### Supplied passage

# Why is it I start one job and end up with another ?



## 89358 (May 20, 2005)

I mentioned in a previous post the Duetto having poor water pressure. I found a kink in the water supply hose from the tank to the pump today which may be causing the problem. Removing the Cupboard backing underneath the oven, I found the supply pipe to the pump to be too short, and whoever last cleaned the pump filter twisted the filter housing and the pipe kinking it! Needless to say it does not want to return to it's proper shape so I will need to get some more water pipe.

Removing the pipe and the filter from the water pump, my hand brushed against the aluminium pipes from the Propex blown air system close by and I noticed how loose these were where they exit from the floor - so loose that they were not conneceted anymore to the rest of the pipes under the van! The flexible aluminium is very corroded and brittle - does anyone know where I can get some more hose from ? I had a look in my latest CAK catalogue - nothing in there. The aluminium hose is about 1" in diameter. These are the fresh air intake and exhaust gas outlet pipes from the heater, and not the large hot air type hose.


----------



## spykal (May 9, 2005)

Hi

I think it is a long time since they used the propex heater :roll: but I am betting that Autosleepers will have some and if they do not have any they will tell you where to get it. They are very helpful to AS owners...give them a call 01386 853338 and ask for the spares dept. They do mail order.....while you are at it make sure that there is nothing else you need ...only pay one postage then :wink: 

Mike


----------



## 89358 (May 20, 2005)

Just rang Autosleepers, who put me in contact with Propex direct:
Tel: 02380 528555
Cost of pipe £8.71 per metre including P&P in the post today.

Can everyone else with this type of aluminium pipe check theirs, as the potential consequences of using the heater with the exhaust gases on the inside of the van could be fatal. It was only by chance I found the fault on our van, which neither the dealer or the Habitation check had spotted.


----------



## 88905 (May 10, 2005)

Which poses the question. "Do you know what they claim to do on a habitation check and would you expect them to actually check that pipe. It was, after all, behind a cupboard panel.

nobby


----------



## Scotjimland (May 23, 2005)

nobby said:


> "Do you know what they claim to do on a habitation check and would you expect them to actually check that pipe. It was, after all, behind a cupboard panel


If a habitation service doesn't pick up flue gasses escaping into the van it only reinforces my belief that it's not worth a 'light' .. :roll:


----------



## 89358 (May 20, 2005)

### Data listing
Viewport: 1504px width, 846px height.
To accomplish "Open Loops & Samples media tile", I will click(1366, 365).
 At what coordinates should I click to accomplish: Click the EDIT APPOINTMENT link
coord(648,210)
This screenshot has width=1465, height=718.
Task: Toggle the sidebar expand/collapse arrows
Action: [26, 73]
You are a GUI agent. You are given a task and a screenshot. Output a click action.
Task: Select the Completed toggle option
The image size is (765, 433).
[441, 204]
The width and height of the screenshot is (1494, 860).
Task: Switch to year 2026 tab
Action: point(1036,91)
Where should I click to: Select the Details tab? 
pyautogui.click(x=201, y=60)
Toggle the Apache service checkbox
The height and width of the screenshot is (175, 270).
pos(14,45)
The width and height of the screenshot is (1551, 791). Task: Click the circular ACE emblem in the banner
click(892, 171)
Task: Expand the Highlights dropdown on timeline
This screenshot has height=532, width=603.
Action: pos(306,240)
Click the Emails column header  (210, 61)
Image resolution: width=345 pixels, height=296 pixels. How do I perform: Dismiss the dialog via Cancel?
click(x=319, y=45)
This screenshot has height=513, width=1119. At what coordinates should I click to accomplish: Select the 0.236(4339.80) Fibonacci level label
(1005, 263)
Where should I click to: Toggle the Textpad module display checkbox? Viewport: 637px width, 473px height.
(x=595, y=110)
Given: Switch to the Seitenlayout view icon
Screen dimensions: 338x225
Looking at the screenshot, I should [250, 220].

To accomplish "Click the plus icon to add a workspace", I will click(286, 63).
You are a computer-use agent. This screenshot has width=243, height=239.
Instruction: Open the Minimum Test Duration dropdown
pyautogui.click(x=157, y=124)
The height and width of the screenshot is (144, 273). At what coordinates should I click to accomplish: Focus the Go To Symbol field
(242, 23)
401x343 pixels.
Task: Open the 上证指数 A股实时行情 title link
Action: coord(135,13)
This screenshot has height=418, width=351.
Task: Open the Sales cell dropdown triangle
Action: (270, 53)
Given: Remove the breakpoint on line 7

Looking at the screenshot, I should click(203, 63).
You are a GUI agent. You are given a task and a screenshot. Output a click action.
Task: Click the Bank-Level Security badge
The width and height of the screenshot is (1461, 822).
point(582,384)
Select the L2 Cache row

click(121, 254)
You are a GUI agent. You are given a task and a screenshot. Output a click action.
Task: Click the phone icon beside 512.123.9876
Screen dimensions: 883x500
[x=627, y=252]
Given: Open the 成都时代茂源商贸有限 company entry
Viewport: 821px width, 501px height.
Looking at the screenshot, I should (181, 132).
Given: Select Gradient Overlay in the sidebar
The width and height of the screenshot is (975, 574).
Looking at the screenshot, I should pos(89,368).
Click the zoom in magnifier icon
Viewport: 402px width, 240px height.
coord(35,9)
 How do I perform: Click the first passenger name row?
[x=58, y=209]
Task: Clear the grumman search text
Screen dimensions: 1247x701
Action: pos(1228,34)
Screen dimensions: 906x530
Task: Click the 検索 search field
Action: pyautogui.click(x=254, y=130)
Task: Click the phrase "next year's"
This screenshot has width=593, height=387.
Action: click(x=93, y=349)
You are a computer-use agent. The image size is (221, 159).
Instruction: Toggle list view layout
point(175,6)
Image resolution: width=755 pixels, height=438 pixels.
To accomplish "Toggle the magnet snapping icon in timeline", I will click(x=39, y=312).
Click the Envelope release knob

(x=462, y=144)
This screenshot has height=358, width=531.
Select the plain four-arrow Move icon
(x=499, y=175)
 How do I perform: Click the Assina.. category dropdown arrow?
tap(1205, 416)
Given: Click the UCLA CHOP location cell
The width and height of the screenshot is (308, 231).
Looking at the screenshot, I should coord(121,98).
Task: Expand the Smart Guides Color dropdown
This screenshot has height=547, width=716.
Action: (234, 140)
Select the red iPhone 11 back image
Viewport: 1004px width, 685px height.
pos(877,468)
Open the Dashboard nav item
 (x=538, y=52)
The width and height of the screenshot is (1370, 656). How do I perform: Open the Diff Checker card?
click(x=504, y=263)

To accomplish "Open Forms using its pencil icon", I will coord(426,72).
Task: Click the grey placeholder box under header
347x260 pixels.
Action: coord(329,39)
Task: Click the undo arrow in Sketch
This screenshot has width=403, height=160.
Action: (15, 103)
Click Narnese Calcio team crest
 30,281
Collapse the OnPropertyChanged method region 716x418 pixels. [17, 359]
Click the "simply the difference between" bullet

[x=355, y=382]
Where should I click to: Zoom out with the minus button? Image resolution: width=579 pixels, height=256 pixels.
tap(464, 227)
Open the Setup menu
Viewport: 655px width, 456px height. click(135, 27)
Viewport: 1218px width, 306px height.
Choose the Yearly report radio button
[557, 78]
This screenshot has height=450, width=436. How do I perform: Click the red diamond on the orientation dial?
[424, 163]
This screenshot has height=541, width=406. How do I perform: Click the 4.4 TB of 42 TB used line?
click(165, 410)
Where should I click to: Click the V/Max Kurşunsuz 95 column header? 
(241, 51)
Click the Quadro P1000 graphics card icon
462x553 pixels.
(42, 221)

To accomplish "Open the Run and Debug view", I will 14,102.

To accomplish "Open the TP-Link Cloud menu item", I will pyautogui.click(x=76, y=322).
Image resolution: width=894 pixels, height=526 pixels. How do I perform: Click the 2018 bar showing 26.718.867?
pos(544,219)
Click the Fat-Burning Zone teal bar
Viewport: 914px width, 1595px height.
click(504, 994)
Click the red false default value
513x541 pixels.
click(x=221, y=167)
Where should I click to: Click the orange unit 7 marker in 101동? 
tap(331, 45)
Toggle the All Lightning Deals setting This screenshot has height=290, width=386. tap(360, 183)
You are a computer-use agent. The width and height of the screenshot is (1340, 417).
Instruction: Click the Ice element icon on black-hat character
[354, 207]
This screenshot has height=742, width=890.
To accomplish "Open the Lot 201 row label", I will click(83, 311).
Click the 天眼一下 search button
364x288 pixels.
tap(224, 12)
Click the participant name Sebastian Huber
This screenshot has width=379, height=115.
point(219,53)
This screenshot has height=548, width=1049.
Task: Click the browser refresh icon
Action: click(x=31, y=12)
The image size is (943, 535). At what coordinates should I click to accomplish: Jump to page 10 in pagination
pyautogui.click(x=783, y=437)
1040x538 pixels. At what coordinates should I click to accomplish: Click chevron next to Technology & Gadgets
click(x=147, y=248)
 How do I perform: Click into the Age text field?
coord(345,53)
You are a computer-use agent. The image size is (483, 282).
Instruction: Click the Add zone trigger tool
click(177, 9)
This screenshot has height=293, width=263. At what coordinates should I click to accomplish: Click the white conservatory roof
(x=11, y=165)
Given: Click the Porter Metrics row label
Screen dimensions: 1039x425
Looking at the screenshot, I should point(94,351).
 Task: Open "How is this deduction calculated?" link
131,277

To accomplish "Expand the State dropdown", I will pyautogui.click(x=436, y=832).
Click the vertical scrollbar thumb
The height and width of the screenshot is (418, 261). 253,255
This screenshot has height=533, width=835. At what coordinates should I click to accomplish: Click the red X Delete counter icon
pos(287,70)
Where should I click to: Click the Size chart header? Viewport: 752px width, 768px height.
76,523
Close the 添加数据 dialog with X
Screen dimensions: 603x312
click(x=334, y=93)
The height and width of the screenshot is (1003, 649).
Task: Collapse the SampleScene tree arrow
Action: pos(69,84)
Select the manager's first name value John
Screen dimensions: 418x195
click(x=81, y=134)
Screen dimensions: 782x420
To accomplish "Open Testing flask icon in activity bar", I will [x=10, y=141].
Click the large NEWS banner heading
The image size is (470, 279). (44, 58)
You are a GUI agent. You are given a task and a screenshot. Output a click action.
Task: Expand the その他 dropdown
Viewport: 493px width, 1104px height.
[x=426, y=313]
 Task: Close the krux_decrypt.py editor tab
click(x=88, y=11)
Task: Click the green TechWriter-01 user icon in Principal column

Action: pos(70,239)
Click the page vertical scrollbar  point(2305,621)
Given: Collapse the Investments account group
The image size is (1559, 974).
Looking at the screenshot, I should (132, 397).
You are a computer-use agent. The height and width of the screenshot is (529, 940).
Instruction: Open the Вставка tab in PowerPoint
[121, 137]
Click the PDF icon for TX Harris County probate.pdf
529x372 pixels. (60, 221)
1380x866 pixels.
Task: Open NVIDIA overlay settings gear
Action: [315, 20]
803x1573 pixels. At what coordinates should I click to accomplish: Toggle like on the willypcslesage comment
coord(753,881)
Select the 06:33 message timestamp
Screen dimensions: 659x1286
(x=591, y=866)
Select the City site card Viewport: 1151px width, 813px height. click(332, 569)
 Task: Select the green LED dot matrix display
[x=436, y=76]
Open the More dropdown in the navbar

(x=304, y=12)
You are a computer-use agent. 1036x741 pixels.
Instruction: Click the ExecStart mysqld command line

### Required task A
Change "dealer" to "garage" in the forum thread, starting at "Can everyone else" and ending at "(May 10, 2005)", and write out that part.
### Required task B
According to the forum thread, what was the cost of the replacement pipe from Propex?
The records have no connection to the forum thread.

### Output A
Can everyone else with this type of aluminium pipe check theirs, as the potential consequences of using the heater with the exhaust gases on the inside of the van could be fatal. It was only by chance I found the fault on our van, which neither the garage or the Habitation check had spotted.


----------



## 88905 (May 10, 2005)

### Output B
£8.71 per metre, including P&P.